Der Fokus auf deutschsprachige Märchendramen erscheint mir im Rahmen dieser Arbeit nicht nur als eine praktisch nötige, sondern auch thematisch sinnvolle Eingrenzung, um eine spezifische Literarisierungslinie und ihre Entwicklung vertiefend betrachten zu können. Eine Übersicht der europäischen Märchendramatik beispielsweise könnte nicht so umfassend auf die einzelnen Dramen eingehen, wie es diese Arbeit durch ihre Konzentration auf deutschsprachige Werke vermag. Dennoch soll die Untersuchung auch für verwandte und für die Arbeit relevante fremdsprachige Märchendramen geöffnet werden.

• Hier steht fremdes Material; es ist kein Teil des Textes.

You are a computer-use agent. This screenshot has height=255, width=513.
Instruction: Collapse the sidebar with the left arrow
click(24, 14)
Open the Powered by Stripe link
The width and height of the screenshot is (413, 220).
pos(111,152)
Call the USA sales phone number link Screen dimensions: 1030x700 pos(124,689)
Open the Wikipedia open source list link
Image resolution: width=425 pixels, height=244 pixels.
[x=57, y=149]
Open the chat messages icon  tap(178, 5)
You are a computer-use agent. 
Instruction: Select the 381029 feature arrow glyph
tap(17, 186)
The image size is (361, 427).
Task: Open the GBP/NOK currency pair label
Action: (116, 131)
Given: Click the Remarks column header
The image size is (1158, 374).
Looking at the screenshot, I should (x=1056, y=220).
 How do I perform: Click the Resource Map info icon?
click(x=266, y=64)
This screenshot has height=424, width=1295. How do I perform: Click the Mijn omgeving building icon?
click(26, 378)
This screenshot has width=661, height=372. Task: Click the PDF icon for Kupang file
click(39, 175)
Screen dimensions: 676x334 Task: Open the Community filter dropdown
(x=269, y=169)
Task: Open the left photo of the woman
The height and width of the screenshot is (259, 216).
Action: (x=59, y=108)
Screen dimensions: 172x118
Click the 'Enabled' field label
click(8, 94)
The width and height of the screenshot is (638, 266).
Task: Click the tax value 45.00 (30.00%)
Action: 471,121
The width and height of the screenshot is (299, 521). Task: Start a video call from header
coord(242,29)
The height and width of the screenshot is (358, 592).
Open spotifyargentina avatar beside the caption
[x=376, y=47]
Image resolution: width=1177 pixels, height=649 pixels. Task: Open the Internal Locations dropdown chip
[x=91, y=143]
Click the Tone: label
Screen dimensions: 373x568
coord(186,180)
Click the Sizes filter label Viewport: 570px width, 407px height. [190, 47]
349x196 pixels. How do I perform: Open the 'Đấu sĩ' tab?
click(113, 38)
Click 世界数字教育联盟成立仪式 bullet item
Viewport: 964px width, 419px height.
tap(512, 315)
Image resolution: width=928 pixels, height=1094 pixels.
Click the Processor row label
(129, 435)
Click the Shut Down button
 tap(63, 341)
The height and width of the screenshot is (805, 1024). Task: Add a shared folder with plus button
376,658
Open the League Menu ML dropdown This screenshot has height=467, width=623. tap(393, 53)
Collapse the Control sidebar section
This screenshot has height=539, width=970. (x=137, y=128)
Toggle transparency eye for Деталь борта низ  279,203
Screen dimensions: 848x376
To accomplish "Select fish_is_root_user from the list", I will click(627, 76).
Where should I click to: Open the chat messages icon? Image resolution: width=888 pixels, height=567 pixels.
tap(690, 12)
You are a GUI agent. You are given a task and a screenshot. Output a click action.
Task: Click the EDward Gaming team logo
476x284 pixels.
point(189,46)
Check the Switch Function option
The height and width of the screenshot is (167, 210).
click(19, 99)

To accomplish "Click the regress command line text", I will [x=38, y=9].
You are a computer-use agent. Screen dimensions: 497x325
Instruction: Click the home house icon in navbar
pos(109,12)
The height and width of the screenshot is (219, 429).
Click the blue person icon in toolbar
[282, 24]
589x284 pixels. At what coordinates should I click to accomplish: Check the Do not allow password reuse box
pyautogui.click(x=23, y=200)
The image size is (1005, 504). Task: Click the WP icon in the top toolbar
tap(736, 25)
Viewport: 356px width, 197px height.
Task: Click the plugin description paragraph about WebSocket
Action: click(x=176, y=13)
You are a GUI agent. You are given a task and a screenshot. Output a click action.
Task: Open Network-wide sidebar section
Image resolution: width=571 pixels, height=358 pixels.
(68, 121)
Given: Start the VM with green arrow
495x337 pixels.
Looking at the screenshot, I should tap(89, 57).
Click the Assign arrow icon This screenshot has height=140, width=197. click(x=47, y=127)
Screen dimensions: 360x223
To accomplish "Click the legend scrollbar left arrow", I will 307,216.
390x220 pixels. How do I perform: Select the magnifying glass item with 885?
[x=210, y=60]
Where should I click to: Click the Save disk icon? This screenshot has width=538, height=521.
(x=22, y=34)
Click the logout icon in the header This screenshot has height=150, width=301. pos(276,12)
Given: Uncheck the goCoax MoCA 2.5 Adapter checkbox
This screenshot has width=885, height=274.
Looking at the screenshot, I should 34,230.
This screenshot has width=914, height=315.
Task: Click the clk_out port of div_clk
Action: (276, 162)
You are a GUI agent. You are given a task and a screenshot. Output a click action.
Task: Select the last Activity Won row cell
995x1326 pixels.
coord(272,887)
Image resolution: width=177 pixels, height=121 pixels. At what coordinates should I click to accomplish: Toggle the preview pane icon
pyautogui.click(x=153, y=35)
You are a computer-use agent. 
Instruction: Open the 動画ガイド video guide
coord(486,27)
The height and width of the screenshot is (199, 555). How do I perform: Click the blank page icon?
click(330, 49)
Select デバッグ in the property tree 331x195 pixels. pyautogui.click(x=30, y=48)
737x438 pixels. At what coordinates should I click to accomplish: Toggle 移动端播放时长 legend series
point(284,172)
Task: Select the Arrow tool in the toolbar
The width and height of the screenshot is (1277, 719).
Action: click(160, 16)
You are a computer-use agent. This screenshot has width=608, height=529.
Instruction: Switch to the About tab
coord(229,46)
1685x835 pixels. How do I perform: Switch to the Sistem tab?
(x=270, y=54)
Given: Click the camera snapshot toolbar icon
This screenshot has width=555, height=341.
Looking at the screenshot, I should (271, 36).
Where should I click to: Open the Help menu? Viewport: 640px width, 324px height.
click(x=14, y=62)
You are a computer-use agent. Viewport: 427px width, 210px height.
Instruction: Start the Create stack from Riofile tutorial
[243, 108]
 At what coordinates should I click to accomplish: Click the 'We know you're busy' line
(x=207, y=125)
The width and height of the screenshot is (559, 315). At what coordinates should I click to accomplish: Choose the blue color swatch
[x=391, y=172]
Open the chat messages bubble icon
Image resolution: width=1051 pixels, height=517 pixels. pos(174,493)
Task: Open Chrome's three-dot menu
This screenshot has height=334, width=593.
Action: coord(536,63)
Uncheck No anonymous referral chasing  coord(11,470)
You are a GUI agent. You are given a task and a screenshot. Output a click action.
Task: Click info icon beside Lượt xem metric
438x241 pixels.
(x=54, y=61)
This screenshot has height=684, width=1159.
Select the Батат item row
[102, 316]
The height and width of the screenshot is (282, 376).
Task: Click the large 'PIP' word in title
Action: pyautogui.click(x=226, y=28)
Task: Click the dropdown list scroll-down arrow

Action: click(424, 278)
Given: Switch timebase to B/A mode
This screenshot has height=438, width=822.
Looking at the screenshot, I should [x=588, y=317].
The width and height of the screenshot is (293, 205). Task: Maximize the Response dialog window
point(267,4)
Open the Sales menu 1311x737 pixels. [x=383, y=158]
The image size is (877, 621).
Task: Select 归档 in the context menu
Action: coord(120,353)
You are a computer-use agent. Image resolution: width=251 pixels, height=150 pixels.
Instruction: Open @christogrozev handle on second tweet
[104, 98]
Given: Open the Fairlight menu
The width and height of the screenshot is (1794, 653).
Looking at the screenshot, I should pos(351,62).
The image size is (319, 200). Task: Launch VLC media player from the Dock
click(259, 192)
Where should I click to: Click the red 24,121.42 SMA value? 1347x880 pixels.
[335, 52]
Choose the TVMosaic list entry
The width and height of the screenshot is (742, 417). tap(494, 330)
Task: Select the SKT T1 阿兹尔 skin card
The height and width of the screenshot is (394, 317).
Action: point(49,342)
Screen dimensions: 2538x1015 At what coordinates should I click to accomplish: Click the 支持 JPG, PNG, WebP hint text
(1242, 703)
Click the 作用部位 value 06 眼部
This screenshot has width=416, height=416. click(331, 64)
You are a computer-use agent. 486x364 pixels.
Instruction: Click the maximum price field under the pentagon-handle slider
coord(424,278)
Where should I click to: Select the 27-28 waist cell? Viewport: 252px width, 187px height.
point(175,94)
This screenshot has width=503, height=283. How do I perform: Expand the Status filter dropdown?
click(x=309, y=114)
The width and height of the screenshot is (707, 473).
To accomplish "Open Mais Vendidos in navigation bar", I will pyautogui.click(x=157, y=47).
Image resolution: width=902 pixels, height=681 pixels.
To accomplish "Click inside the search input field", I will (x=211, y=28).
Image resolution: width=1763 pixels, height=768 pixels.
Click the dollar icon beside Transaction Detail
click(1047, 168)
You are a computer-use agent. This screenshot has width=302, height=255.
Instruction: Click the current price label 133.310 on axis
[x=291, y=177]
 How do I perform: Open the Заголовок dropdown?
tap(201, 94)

Gerahmt wird die Analyse des deutschsprachigen Textkorpus daher von einer einleitenden Betrachtung der märchenhaften Fiabe teatrali des italienischen Autors Carlo Gozzi (1761-65) und einem vergleichenden Ausblick auf Ondine (1938) des Franzosen Jean Giraudoux. Der Fokus der Studie liegt zwar auf den deutschsprachigen Märchendramen, doch verspricht der Rückgriff auf Gozzis Märchenstücke ein besseres Verständnis ihrer Ursprünge. Gozzi, der Märchen erstmals so prominent in das Zentrum eines Dramas rückt, hat mit seiner Herangehensweise entscheidenden Einfluss auf Tiecks Märchenadaptationen. Die Betrachtung seiner Fiabe hilft entscheidend, in die Untersuchung der zentralen Dimensionen der dramatischen Aneignung des Märchens einzuleiten.
Die abschließende Analyse der französischen Ondine-Adaptation von Giraudoux bildet hier insofern eine aufschlussreiche Ergänzung, als dass sich der Autor mit der nationalpolitischen Dimension des Märchens beschäftigt. Daher stellt die Untersuchung des französischen Stückes den Abschluss und zugleich einen Ausblick auf weiterführende Überlegungen zu Märchendramen jenseits dieser Arbeit dar.